Artificial knee replacement systems are generally comprised of a metallic femoral piece, a metallic tibial baseplate, a tibial insert, and a dome kneecap.  DePuy has designed and manufactured several models of artificial knee replacement systems, including . . . the ATTUNE (introduced in 2013) . . . . Total knee replacement is considered one of the most successful surgical procedures, but every system model has some failures that often require revision surgery to reduce knee pain and improve functionality.  Though rare, one of the more common failures is called tibial component loosening, where the tibial baseplate does not stay securely fixed to the tibia (“debonds”).

Sprafka’s right knee was replaced in August 2016 using the ATTUNE system. . . .  On June 10, 2020, Sprafka saw a new surgeon, Dr. Breien, who conducted an examination and concluded the tibial baseplate had loosened from her tibia, causing Sprafka’s pain.  Dr. Breien performed revision surgery in September 2020, replacing the ATTUNE with another implant.  Dr. Breien observed that the ATTUNE’s tibial baseplate came free from the tibia with little or no force.  He concluded the baseplate had debonded from the bone.

Sprafka filed this products liability action in August 2021, asserting design defect and failure to warn claims. . . . To support her design defect claim, Sprafka retained Dr. Truman, a biomedical engineer.  Dr. Truman offered . . . preliminary opinions [that] the ATTUNE system was defectively designed [and] a safer alternative existed at the time it was developed . . . .  DePuy moved to exclude the opinions of Dr. Truman and for summary judgment.  The district court found that Dr. Truman, while qualified, rendered unreliable and speculative opinions. . . .
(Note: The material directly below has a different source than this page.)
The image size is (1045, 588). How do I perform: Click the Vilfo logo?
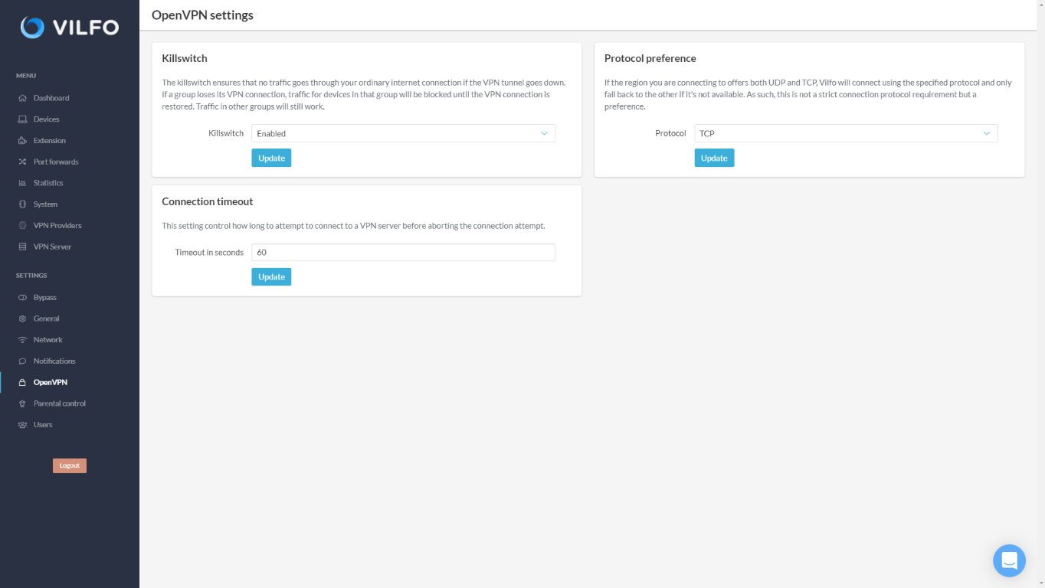tap(70, 28)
The standard of review on appeal is of particular interest.  The Eighth Circuit emphasized the broad discretion of district courts to admit or exclude expert testimony pursuant to Federal Rule of Evidence 702 and Daubert (citations and internal quotation marks omitted):

We review the exclusion of expert opinions under the deferential abuse of discretion standard.  To be admissible, expert opinions must be based upon sufficient facts or data and must be the product of reliable principles and methods that have been reliably applied to the facts of the case.  Reliability can be established by showing that the expert’s theory or technique can be (or has been) tested, that the theory or technique has been subject to peer review and publication, that there is a known or potential rate of error, and that the theory or technique is generally accepted in the scientific community.  A district court has great latitude in determining whether expert testimony meets the reliability requisites of Rule 702.  We will not reverse a district court’s Daubert ruling unless it is manifestly erroneous.

*  * *

We agree with the district court that Dr. Truman’s opinions fail to satisfy the requirements of Rule 702 and the Daubert standards.  Her opinions have not been subjected to typical scientific scrutiny through peer review and publication.  Rather, they were prepared for litigation and based primarily on two published case studies with limited participants –  fifteen patients in one study and three in another study – as well as Dr. Breien’s testimony that he and his partners have observed an “unacceptably” high rate of revisions following implantation of the ATTUNE knee replacement system.  In both case studies, the author examined the number of ATTUNE revisions due to debonding but did not consider the total number of ATTUNE systems implanted.  Similarly, Dr. Breien acknowledged that he did not know the actual rate of debonding . . . . Other data relied on by Dr. Truman included registry data, which appears to show the ATTUNE system may have a similar or lower revision rate than other systems on the market.

Evidence in the record indicates that aseptic loosening is an issue for knee replacement systems.  The fact that a system loosens does not automatically demonstrate a product defect. . . .  Further, Dr. Truman’s recognition that the case studies do not establish the rate of debonding for the ATTUNE system reinforces the speculative nature of her opinion that the ATTUNE system has a higher failure rate than other systems.  Without a scientific or reliable basis to establish the rate of debonding for the ATTUNE knee replacement system, or data showing how the ATTUNE system compares with other devices on the market, Dr. Truman’s opinions lack reliability.  The district court did not abuse its discretion in excluding Dr. Truman’s opinions.